Wie alle Männer suchte er reichlich planlos, denn er hatte den Wandschrank den ganzen Nachmittag nicht aufgemacht.
Als Richter Coméliau ihn kurz nach sechs angerufen hatte, war die Pfeife noch in seinem Mund gewesen.
Er klingelte den Bürodiener herbei.
»Sagen Sie, Émile, es ist doch niemand hier gewesen, als ich beim Chef war?«
»Kein Mensch, Herr Kommissar.«
Abermals durchwühlte er seine Taschen, die in der Jacke ebenso wie die in der Hose, ein dicker, missmutiger Mann, der sich im Kreis drehte und darüber ins Schwitzen geriet.
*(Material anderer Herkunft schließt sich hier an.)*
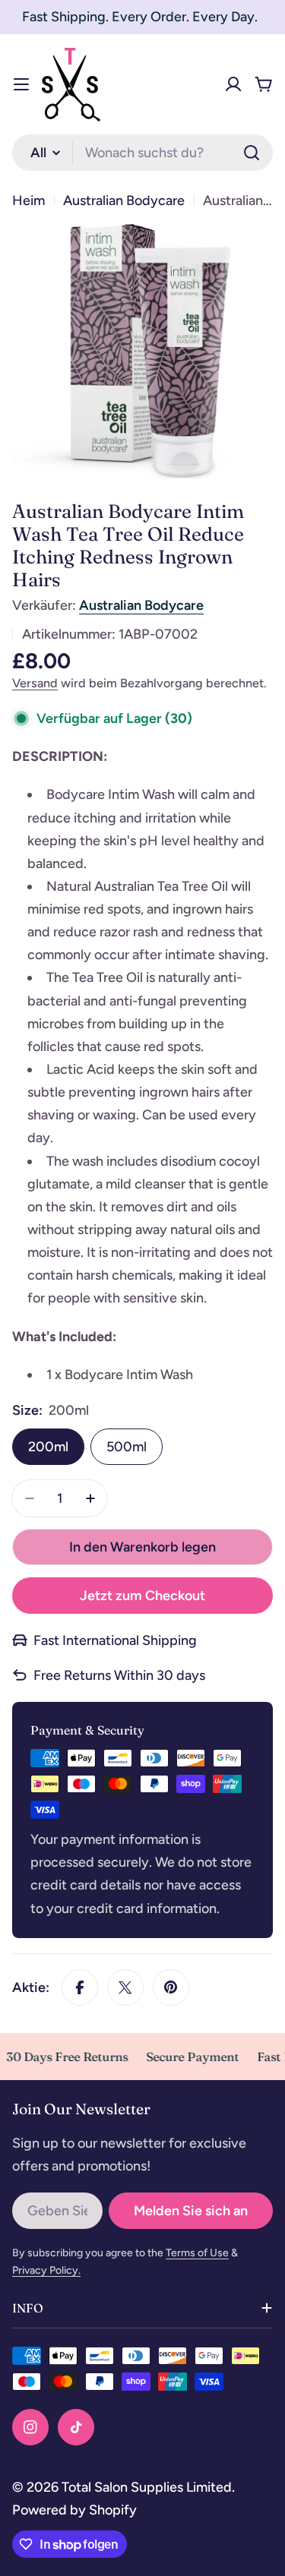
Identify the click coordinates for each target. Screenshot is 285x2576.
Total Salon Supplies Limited (147, 2487)
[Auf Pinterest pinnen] (171, 1987)
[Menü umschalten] (21, 84)
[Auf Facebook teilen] (80, 1987)
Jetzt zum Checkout (142, 1595)
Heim (28, 200)
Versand (35, 683)
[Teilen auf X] (125, 1987)
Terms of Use (197, 2252)
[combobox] (142, 152)
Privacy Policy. (46, 2270)
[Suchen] (251, 153)
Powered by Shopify (74, 2510)
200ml (48, 1446)
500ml (126, 1446)
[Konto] (233, 84)
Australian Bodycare (124, 200)
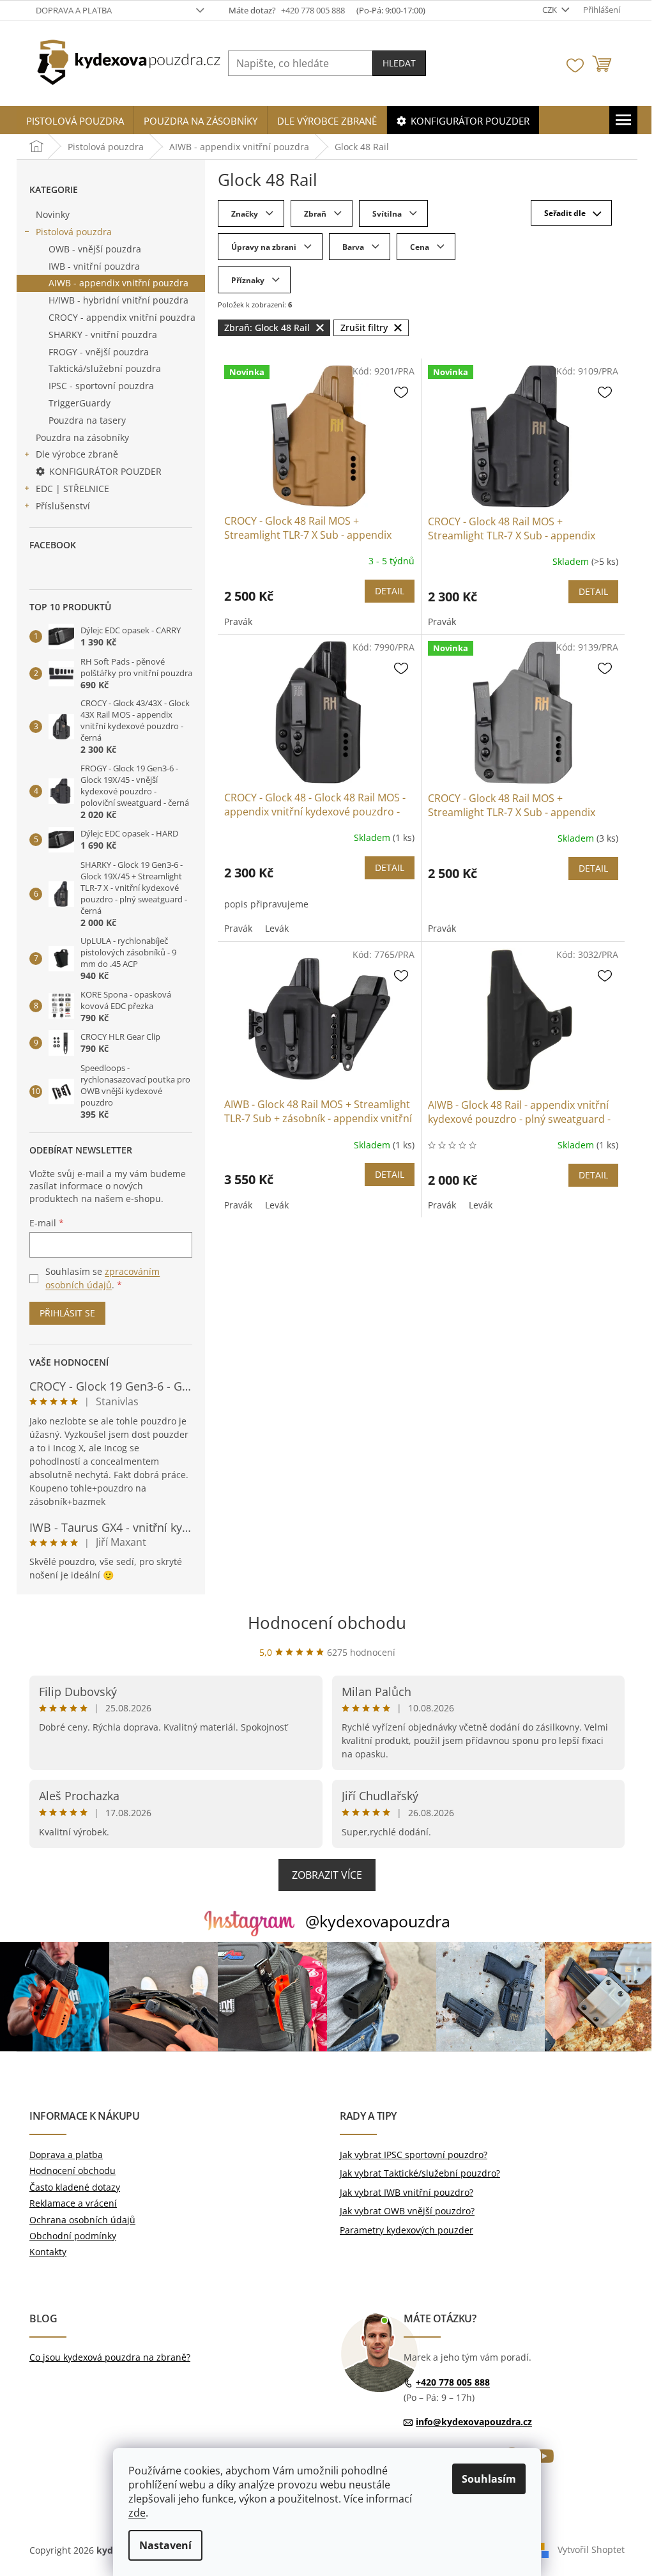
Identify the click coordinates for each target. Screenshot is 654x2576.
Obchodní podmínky (72, 2236)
Er ging ins leere Inspektorenbüro hinüber. Dort ließ er gelegentlich eine seiner Pfeifen liegen. Es war seltsam, aber auch angenehm, die Räume am Quai des Orfèvres verlassen vorzufinden, gleichsam in Ferienstimmung. Nirgends eine Pfeife. Er klopfte beim Chef. Der war eben gegangen. Maigret trat ein, wusste aber von vornherein, dass seine Pfeife dort nicht sein konnte und er eine andere geraucht hatte, als er gegen halb sieben bei ihm gewesen war, um über die laufenden Fälle und seinen bevorstehenden Landurlaub zu sprechen.
Zwanzig vor acht. Er hatte versprochen, um acht am Boulevard Richard-Lenoir zu sein. Seine Schwägerin war mit ihrem Mann zu Besuch. Was noch mal hatte er versprochen mitzubringen? Ein paar Früchte. Genau. Seine Frau hatte zu Pfirsichen geraten.
Ständig musste er an diesem schwülen Abend an seine Pfeife denken. Es ließ ihn nicht los, zumindest unterschwellig nicht, wie es einem zuweilen mit belanglosen, aber unerklärlichen Zwischenfällen ergeht.
Er kaufte Pfirsiche, ging nach Hause, begrüßte seine Schwägerin, die noch dicker geworden war, und servierte den Aperitif. Eigentlich hätte in diesem Augenblick seine Lieblingspfeife in seinem Mund stecken müssen.
»Viel Arbeit?«
»Nein. Ziemlich ruhig.«
Auch solche Zeiten gab es. Zwei Kollegen waren im Urlaub. Der dritte hatte morgens angerufen, um mitzuteilen, dass soeben Verwandtschaft aus der Provinz eingetroffen sei und er deshalb zwei Tage freinehmen müsse.
»Du siehst besorgt aus, Maigret«, bemerkte seine Frau beim Essen.
Er traute sich nicht zuzugeben, dass ihm das mit seiner Pfeife keine Ruhe ließ. Natürlich wollte er kein Drama daraus machen. Was sich aber schon nicht mehr verhindern ließ.
Zwei Uhr war es gewesen. Da hatte er sich an seinen Schreibtisch gesetzt, genau genommen ein paar Minuten nach zwei. Lucas war da gewesen, um mit ihm über eine Betrugsgeschichte zu reden und über Inspektor Janvier, bei dem wieder ein Kind unterwegs war.
Danach zog er in aller Ruhe seine Jacke aus, lockerte die Krawatte und verfasste einen Bericht über einen Selbstmord, den man zunächst für einen Mord gehalten hatte. Dabei hatte er seine dicke Pfeife geraucht.
Dann Gégène. Ein kleiner Zuhälter vom Montmartre, der mit dem Messer auf eines seiner Mädchen losgegangen war. Ein bisschen gepikst habe er sie, hatte er behauptet. Dem Schreibtisch näherte Gégène sich nicht. Außerdem trug er Handschellen.